> **Your task**:
From the entries below, return exactly the lines beginning at the one that contains "City Community Trust (128, 1298)" and ending at the one that contains "News (287, 49)", both of them included, and only those lines.

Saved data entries
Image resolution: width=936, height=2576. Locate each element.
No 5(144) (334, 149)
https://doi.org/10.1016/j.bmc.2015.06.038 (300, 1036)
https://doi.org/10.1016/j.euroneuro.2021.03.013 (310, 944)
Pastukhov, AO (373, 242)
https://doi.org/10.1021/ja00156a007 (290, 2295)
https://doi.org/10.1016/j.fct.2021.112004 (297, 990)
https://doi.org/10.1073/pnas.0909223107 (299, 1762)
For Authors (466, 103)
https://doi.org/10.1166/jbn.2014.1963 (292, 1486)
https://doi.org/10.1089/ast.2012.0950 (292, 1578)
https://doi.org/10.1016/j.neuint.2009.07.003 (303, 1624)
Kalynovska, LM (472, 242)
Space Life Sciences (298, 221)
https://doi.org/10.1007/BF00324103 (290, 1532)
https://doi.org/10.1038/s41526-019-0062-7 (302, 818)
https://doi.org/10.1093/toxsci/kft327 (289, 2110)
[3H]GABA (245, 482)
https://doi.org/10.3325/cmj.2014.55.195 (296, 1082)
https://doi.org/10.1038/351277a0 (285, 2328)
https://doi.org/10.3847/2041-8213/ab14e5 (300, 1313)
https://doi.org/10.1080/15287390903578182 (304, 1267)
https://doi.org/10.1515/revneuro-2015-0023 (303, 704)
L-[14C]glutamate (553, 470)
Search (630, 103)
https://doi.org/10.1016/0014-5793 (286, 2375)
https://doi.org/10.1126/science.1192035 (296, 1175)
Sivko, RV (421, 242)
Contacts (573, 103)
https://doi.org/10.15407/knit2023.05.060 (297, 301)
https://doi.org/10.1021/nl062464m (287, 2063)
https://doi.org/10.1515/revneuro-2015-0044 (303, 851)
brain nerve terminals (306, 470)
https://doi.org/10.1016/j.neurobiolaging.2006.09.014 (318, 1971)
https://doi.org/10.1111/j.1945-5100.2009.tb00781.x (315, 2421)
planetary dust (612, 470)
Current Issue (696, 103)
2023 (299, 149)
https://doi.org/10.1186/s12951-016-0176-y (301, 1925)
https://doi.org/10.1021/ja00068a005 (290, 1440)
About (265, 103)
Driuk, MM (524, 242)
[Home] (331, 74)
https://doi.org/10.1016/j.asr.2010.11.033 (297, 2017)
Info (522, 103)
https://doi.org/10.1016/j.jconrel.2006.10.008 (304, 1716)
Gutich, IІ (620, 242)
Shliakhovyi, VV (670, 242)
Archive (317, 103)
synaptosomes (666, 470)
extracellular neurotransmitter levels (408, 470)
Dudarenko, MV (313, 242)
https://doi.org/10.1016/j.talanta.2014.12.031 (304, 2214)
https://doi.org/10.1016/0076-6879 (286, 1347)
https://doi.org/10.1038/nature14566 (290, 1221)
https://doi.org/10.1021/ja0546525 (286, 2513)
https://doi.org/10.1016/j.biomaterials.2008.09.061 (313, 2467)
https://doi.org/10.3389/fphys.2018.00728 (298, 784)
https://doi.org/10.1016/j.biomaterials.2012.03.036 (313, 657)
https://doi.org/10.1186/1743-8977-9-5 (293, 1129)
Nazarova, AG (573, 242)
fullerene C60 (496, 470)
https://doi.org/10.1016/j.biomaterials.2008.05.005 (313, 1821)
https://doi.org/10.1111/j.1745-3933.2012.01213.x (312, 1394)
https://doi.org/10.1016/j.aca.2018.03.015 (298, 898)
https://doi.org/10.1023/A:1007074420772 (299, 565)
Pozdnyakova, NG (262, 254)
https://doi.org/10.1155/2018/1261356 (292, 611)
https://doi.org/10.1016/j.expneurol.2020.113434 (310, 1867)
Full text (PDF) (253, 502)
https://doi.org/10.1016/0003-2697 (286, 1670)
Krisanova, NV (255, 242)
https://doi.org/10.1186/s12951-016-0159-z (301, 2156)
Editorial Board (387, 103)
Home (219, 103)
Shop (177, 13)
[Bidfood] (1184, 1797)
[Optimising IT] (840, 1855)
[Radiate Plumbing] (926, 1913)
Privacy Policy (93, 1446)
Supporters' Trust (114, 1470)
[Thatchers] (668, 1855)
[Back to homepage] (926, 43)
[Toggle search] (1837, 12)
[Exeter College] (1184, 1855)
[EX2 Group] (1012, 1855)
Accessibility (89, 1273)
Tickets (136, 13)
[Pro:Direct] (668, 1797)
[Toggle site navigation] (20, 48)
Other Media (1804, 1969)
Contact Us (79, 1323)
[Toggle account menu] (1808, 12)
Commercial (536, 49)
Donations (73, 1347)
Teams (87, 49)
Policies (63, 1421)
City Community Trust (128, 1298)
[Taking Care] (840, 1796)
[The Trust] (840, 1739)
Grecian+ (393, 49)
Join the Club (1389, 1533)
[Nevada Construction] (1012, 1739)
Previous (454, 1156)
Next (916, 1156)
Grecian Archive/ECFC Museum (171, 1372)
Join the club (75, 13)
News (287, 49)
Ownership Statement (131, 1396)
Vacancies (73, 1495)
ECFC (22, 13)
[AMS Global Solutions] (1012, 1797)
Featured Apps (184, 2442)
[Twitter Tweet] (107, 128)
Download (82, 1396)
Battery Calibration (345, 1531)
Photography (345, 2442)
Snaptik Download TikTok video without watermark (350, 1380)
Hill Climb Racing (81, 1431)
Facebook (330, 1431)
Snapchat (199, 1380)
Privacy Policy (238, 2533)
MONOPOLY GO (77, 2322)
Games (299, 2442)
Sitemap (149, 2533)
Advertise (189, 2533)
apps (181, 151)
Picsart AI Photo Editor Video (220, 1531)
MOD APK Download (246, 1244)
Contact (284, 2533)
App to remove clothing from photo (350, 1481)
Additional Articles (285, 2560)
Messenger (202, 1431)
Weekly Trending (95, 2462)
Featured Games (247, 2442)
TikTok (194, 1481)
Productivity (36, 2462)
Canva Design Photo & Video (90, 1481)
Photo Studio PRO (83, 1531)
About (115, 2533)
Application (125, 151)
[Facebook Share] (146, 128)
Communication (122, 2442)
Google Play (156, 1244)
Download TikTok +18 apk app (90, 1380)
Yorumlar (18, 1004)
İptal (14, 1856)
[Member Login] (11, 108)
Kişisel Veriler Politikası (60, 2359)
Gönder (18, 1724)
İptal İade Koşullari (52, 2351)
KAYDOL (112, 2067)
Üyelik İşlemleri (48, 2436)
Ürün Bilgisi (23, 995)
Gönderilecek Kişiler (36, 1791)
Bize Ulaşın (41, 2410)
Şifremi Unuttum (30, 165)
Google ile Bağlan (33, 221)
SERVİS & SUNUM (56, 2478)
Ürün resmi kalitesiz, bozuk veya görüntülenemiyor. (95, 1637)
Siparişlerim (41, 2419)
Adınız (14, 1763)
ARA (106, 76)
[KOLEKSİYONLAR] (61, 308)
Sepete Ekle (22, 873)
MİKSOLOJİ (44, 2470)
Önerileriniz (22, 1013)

> **Exercise result**:
City Community Trust (128, 1298)
[Taking Care] (840, 1796)
[The Trust] (840, 1739)
Grecian+ (393, 49)
Join the Club (1389, 1533)
[Nevada Construction] (1012, 1739)
Previous (454, 1156)
Next (916, 1156)
Grecian Archive/ECFC Museum (171, 1372)
Join the club (75, 13)
News (287, 49)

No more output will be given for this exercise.